* EXTRACT
1.1 Data science, or why we should learn R

Data science is a dynamically growing discipline which combines data analysis and programming. There is an ever-increasing need for people who can analyse newly emerging data streams. In order to keep pace with the contemporary digital tsunami, we need robust tools to analyse data. One of such tools is the R language.

There are numerous programming languages, but R allows you to analyse data much quicker than any other language. You can go to http://bit.ly/2fXfWV2 (Video Introduction to R by Microsoft) to see a 90-second video which presents the potential of R software.

Why? R was created to facilitate working with data. The R language is a dialect of the S language developed by John Chambers from Bell Labs around 1976. The S language was developed for interactive data analysis. Numerous solutions were introduced to it to simplify data processing.

The first version of R was developed in 1991 by Robert Gentleman and Ross Ihaka (also known as R&R) who worked in the Department of Statistics at the University of Auckland. Initially, the R package was meant as a teaching resource at that university. At the same time, it was an open project, which is why it quickly gained in popularity. Since 1997, over twenty people worked on the development of R, thus constituting the so-called core team. The team comprises experts from various fields (statistics, mathematics, numerical methods, and computer science in a broad sense) from all over the world. The number of people developing R grew quickly. Today, the project is developed by “The Foundation for Statistical Computing” that has hundreds of members. Apart from that, there are thousands of people all around the world who share their own packages with various functions. The number of R libraries grows rapidly. In 2016, there were over 10,000 packages in the main CRAN repository (see Figure 1.1). Apart from that, there are thousands of packages that are private or placed in other repositories.
Number of R packages in the cran repository, as of November 2016.

Figure 1.1: Number of R packages in the cran repository, as of November 2016.

* DATASET SECTION

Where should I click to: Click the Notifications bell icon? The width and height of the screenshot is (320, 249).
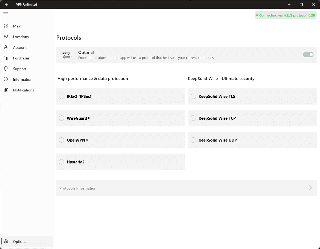tap(6, 90)
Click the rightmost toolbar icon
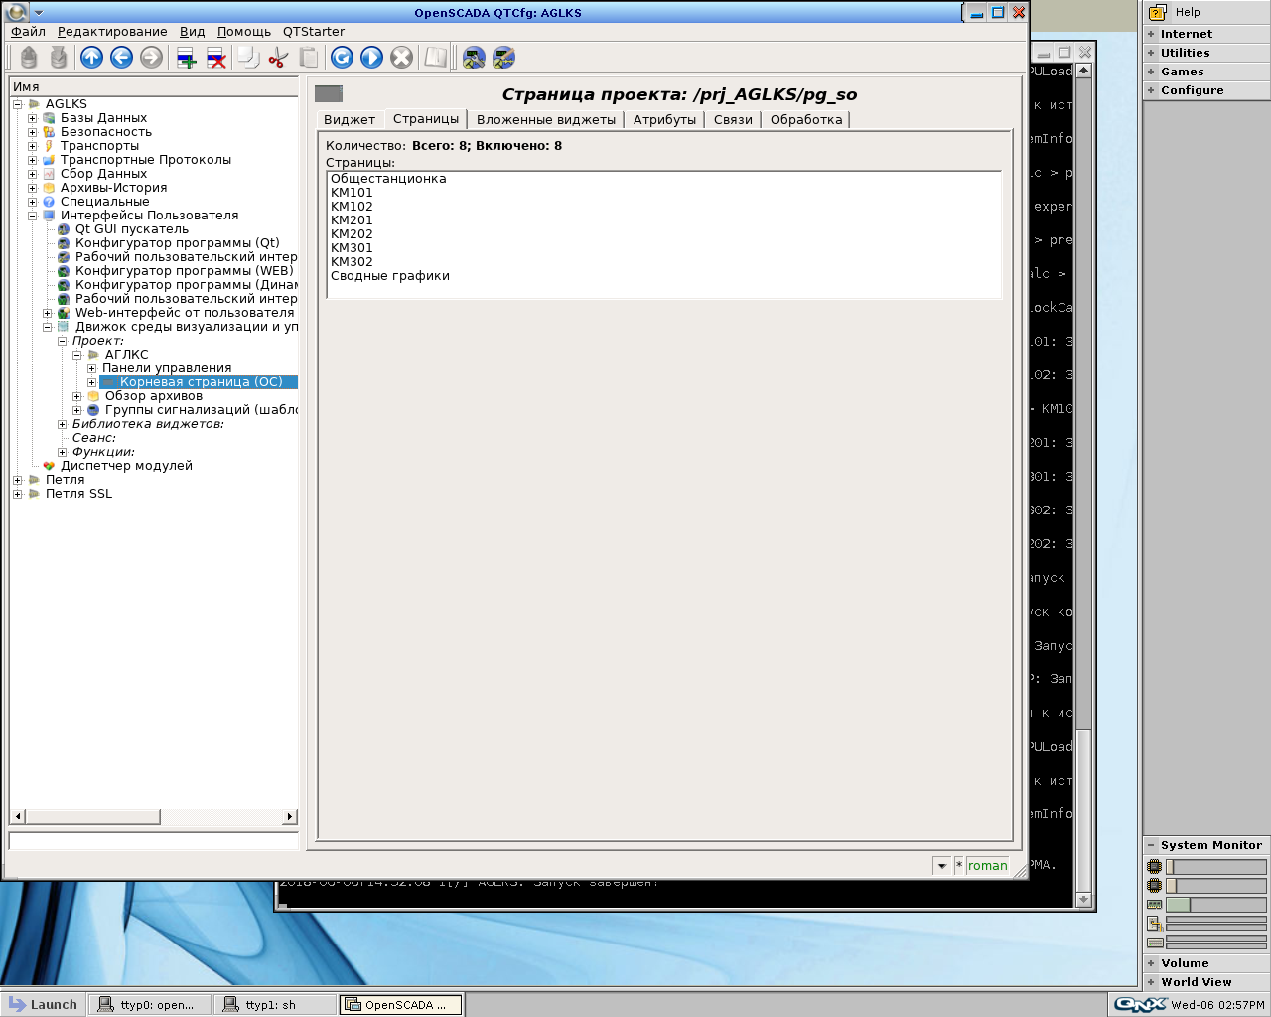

* EXERCISE A
List every person named in the text on data science and R.
* EXERCISE B
Write what comes next in the text on data science and R, picking up after its last sentence.

* WRITTEN ANSWER A
John Chambers, Robert Gentleman, Ross Ihaka

* WRITTEN ANSWER B
R is a GNU project based on the GNU GPL license, which means it is free of charge for both educational and commercial use. More information about GNU GPL can be found at [53]. The R platform has excellent documentation available as PDF files or HTML pages. The documentation is mostly in English, but some files have other language versions as well.

The R language has been developed for people dealing with data from the very beginning. This is why it was frequently treated as a domain-specific language (DSL) by many computer scientists rather than a full-featured language. As time went by, however, the capabilities of R expanded and more solutions outside the field of data analysis appeared. Today, R is one of the most popular programming languages.

One evidence of this is the ranking created based on the votes by the IEEE committee members (Institute of Electrical and Electronics Engineer). In 2016, R ranked as the fifth most popular language, outrunning such languages as PHP or JavaScript.
IEEE ranking on language popularity in 2016.

Figure 1.2: IEEE ranking on language popularity in 2016.

There are multiple reasons behind the popularity of R. Below, we present those we consider the most significant ones.

  • Because of its elasticity, R is nowadays the most basic language used when teaching statistics and data analysis, present at practically any good university.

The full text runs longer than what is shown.